§ **Excerpted passage**
⟨
Opinion
SUPERIOR COURT CIVIL ACTION DOCKET NO. CV-19-98
07-12-2019
Plaintiff-Frank Bemis, Esq and Joanne Simonelli, Esq. Defendant Nolan Reichl, Esq.
STATE OF MAINE
CUMBERLAND, ss ORDER
Before the court are two motions: (1) a motion for a preliminary injunction filed by plaintiff UIG, Inc. with its complaint and (2) a motion by defendant Ronald Guerin to dismiss a portion of count I of UIG's complaint and to dismiss counts II and III of UIG's complaint in their entirety.
Guerin has also recently filed a motion to stay an arbitration proceeding commenced by UIG, but UIG's time to respond to that motion has not expired.
In this action UIG contends that Guerin, a former shareholder of UIG who sold his shares in 2015, has violated a restrictive covenant that prohibits him from soliciting UIG customers for five years and permanently prohibits him from disclosing UIG files and customer lists.
⟩
§ **Dataset**
⟨
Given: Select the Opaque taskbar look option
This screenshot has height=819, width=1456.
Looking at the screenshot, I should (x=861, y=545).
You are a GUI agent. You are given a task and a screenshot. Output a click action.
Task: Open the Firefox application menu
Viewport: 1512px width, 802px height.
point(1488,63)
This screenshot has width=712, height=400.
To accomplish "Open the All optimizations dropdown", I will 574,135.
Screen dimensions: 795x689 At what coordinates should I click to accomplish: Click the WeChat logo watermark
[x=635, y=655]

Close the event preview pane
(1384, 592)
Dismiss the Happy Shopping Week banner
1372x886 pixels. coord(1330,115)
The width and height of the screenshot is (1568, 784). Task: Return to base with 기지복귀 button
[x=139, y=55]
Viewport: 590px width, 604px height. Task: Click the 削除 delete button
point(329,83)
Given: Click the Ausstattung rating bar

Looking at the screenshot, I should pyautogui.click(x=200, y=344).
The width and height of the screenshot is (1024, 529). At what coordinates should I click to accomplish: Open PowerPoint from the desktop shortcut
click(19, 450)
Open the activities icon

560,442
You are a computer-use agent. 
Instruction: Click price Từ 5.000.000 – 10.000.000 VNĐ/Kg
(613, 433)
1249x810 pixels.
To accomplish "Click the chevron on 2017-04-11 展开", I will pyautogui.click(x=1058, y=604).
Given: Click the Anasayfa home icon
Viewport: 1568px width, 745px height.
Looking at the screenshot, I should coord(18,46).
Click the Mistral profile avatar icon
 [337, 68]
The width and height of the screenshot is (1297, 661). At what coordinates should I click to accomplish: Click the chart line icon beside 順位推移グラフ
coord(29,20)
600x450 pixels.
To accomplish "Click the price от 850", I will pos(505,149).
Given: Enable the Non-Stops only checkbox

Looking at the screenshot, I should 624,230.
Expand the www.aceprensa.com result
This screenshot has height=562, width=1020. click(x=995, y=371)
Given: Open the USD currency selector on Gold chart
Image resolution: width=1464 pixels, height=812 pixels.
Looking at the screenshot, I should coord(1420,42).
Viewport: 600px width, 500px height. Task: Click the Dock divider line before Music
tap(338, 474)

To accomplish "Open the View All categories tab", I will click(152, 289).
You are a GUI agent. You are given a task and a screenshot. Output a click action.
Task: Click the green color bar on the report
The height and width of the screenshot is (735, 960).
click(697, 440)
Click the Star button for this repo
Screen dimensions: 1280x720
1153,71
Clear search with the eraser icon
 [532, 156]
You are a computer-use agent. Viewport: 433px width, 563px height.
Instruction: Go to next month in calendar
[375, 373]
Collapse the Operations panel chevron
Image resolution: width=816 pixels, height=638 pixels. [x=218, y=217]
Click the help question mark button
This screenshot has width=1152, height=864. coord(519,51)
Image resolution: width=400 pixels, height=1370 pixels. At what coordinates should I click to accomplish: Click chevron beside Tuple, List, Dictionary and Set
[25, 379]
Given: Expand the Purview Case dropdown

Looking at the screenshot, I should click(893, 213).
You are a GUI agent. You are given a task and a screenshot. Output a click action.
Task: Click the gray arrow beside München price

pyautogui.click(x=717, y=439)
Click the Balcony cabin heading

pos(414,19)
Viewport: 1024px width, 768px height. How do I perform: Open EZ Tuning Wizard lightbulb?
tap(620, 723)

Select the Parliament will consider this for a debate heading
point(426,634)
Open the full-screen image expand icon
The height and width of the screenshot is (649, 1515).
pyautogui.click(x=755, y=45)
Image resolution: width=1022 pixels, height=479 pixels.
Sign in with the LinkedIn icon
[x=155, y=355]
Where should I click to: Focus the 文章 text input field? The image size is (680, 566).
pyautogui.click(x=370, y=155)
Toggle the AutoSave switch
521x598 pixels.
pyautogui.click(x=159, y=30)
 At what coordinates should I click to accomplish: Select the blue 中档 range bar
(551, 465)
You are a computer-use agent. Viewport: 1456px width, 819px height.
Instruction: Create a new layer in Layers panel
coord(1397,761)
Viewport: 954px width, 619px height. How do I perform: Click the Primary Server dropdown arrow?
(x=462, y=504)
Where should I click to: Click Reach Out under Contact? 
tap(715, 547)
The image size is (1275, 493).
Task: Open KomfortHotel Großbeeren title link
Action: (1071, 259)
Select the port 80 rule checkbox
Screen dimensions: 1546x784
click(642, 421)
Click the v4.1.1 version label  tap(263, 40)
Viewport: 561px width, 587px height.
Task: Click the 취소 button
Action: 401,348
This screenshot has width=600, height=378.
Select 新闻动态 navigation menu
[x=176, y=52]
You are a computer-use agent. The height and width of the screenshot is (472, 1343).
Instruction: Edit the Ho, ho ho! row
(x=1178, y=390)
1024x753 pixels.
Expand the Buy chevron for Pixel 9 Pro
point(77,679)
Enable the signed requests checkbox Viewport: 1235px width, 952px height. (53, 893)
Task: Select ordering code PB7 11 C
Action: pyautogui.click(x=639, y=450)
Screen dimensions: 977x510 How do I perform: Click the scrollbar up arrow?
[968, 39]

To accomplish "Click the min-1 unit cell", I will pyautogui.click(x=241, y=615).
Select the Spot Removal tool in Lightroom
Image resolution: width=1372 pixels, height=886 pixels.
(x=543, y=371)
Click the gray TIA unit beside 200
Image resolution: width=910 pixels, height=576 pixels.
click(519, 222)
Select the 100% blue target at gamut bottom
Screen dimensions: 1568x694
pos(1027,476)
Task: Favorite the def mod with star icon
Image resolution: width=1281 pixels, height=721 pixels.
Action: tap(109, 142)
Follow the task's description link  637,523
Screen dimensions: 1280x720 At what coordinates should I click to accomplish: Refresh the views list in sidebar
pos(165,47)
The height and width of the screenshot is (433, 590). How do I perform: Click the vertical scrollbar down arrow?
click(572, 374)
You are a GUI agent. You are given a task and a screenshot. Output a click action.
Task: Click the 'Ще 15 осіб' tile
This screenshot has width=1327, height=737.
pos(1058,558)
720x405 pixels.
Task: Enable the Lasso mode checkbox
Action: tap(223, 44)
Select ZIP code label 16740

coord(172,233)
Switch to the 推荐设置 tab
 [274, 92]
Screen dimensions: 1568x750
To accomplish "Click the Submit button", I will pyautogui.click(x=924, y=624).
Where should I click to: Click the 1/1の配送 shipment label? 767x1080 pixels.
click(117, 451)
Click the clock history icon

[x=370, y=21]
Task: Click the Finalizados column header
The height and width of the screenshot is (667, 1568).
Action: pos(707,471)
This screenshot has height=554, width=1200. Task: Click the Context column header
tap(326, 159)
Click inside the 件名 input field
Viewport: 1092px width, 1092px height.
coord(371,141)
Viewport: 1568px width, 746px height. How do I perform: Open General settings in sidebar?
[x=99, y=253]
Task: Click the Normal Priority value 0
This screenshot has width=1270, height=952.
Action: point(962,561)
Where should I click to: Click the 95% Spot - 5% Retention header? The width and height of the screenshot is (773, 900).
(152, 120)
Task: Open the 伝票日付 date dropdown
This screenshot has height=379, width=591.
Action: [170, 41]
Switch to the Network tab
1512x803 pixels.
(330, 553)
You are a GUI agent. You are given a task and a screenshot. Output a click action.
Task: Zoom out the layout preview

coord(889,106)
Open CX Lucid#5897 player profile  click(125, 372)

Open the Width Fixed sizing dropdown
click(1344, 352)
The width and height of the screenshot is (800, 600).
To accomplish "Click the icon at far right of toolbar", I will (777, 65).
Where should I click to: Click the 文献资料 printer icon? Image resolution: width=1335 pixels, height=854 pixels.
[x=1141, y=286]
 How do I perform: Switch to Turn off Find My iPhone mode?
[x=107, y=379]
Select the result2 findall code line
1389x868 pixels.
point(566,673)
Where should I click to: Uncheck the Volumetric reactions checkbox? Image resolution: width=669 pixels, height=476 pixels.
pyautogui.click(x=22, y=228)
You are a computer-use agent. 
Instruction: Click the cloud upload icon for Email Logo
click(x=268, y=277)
⟩
§ **Short exercise A**
Repeat the part of the court order that starts at "STATE OF MAINE" and ends at "has not expired.", word for word.
§ **Short exercise B**
Answer these questions from the court order:
(i) Which party filed the motion for a preliminary injunction?
(ii) In what year did Guerin sell his shares in UIG?
(iii) For how many years does the restrictive covenant prohibit Guerin from soliciting UIG customers?
§ **Short exercise C**
Summarize the court order in two sentences.

§ **Task solution A**
STATE OF MAINE
CUMBERLAND, ss ORDER
Before the court are two motions: (1) a motion for a preliminary injunction filed by plaintiff UIG, Inc. with its complaint and (2) a motion by defendant Ronald Guerin to dismiss a portion of count I of UIG's complaint and to dismiss counts II and III of UIG's complaint in their entirety.
Guerin has also recently filed a motion to stay an arbitration proceeding commenced by UIG, but UIG's time to respond to that motion has not expired.

§ **Task solution B**
(i) Plaintiff UIG, Inc., with its complaint.
(ii) 2015.
(iii) Five years.

§ **Task solution C**
The court order addresses a motion for a preliminary injunction filed by UIG, Inc. and a motion by Ronald Guerin to dismiss part of count I and all of counts II and III of UIG's complaint. UIG contends that Guerin, a former shareholder who sold his shares in 2015, violated a restrictive covenant that bars him from soliciting UIG customers for five years and permanently bars him from disclosing UIG files and customer lists.